Ás vezes eu imagino que meu marido supõe que eu ficarei louca de ler tanto sobre Cervantes, mas sabemos que isso pode ser verdade {rs}.
SALMAN RUSHDIE
Já se passaram 400 anos desde que Shakespeare e Cervantes morreram. Juntos, eles desafiam as fronteiras do tempo e das convenções que separam a vida cotidiana da fantasia. No momento em que comemoramos os aniversários de 400 anos da morte de William Shakespeare e Miguel de Cervantes Saavedra, vale observar que, embora seja geralmente aceito que os dois gigantes morreram na mesma data, 23 de abril de 1616, na verdade não foi no mesmo dia.

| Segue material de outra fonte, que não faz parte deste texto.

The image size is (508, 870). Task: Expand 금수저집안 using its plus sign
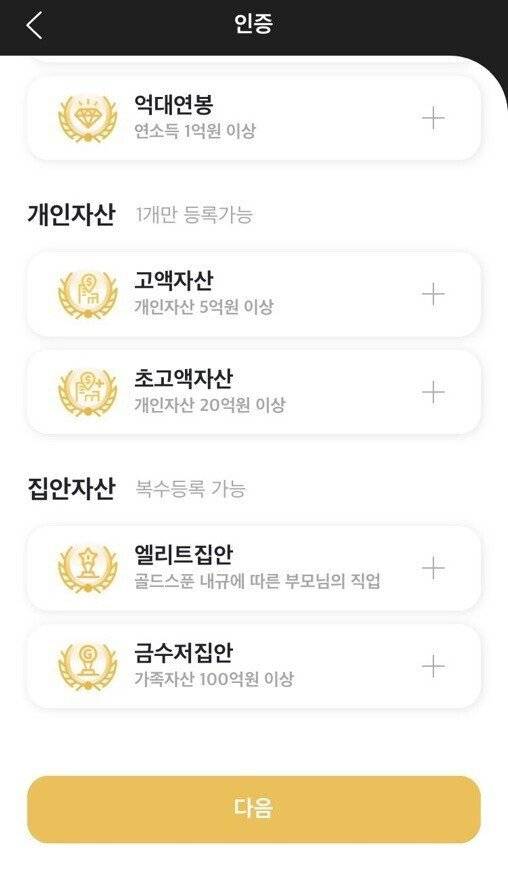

Em 1616, a Espanha já usava o calendário gregoriano, enquanto a Inglaterra ainda usava o juliano, de modo que estava atrasada em 10 dias. (A Inglaterra continuou com o sistema juliano antigo de datação até 1752, e, quando a mudança finalmente chegou, houve tumultos e turbas nas ruas gritando devolvam-nos nossos dias!) Desconfio que tanto a coincidência de datas quanto a diferença nos calendários teriam agradado e muito às sensibilidades eruditas e travessas dos dois pais da literatura moderna.
Não sabemos se eles tinham consciência um do outro, mas tinham muitas coisas em comum, a começar bem ali na área do não sabemos, porque ambos eram homens cercados de mistérios; há anos faltando no registro de suas vidas e, o que é ainda mais revelador, documentos que faltam.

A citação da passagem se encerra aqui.